Entries taken from a collection:
--------------------------------------------------
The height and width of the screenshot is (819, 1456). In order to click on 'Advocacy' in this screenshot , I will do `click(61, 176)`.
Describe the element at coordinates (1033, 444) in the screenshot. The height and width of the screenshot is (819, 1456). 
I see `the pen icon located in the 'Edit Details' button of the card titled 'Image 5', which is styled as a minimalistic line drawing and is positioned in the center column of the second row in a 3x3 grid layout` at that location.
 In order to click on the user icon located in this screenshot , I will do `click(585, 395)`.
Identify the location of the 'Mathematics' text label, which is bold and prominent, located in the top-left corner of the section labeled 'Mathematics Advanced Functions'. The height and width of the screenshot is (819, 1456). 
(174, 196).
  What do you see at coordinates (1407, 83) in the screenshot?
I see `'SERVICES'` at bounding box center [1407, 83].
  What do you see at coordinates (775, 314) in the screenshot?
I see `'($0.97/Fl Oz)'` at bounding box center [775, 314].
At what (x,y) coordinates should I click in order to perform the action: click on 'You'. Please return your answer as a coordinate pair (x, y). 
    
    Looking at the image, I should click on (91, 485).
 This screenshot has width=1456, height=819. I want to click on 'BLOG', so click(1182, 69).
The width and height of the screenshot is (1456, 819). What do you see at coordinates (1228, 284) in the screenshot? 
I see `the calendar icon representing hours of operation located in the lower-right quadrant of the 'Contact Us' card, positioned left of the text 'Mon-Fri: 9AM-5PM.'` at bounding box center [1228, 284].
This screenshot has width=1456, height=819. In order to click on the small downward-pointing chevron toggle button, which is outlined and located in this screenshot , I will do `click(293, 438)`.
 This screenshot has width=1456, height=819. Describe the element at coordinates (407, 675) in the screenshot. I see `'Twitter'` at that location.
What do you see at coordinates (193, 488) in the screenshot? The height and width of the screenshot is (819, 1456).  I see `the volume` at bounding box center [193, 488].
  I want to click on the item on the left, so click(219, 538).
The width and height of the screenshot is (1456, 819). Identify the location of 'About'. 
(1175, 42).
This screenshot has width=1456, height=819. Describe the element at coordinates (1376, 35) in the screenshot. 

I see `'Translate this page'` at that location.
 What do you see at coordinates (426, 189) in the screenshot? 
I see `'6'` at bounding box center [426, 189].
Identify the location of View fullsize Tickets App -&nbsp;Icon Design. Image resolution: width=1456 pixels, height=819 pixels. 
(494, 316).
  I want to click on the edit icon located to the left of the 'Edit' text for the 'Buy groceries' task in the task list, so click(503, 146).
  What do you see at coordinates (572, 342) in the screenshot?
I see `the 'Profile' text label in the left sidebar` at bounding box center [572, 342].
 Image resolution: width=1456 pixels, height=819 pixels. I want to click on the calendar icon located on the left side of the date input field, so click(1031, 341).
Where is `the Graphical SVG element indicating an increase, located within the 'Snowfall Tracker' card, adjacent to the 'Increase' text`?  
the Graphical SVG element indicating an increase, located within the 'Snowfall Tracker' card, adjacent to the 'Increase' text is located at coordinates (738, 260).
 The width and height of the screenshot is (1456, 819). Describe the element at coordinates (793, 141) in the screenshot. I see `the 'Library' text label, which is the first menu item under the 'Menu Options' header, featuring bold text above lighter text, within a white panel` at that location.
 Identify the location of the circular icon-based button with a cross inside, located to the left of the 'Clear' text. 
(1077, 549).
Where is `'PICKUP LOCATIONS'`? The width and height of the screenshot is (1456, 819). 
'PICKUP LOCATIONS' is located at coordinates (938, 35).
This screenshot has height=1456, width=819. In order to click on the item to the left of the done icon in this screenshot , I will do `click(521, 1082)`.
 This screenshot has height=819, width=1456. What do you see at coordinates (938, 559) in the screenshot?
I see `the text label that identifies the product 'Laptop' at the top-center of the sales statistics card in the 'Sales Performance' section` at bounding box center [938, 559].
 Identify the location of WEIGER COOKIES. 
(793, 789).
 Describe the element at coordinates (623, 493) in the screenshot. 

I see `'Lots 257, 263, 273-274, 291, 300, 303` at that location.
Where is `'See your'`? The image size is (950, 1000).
--------------------------------------------------
● **The request**
Lay out the records starting at the line that contains "In order to click on the user" and ending at the line that contains "(174, 196)." as a JSON list of strings, one string per line, with blank lines left out.

● **Reply**
[
  " In order to click on the user icon located in this screenshot , I will do `click(585, 395)`.",
  "Identify the location of the 'Mathematics' text label, which is bold and prominent, located in the top-left corner of the section labeled 'Mathematics Advanced Functions'. The height and width of the screenshot is (819, 1456). ",
  "(174, 196)."
]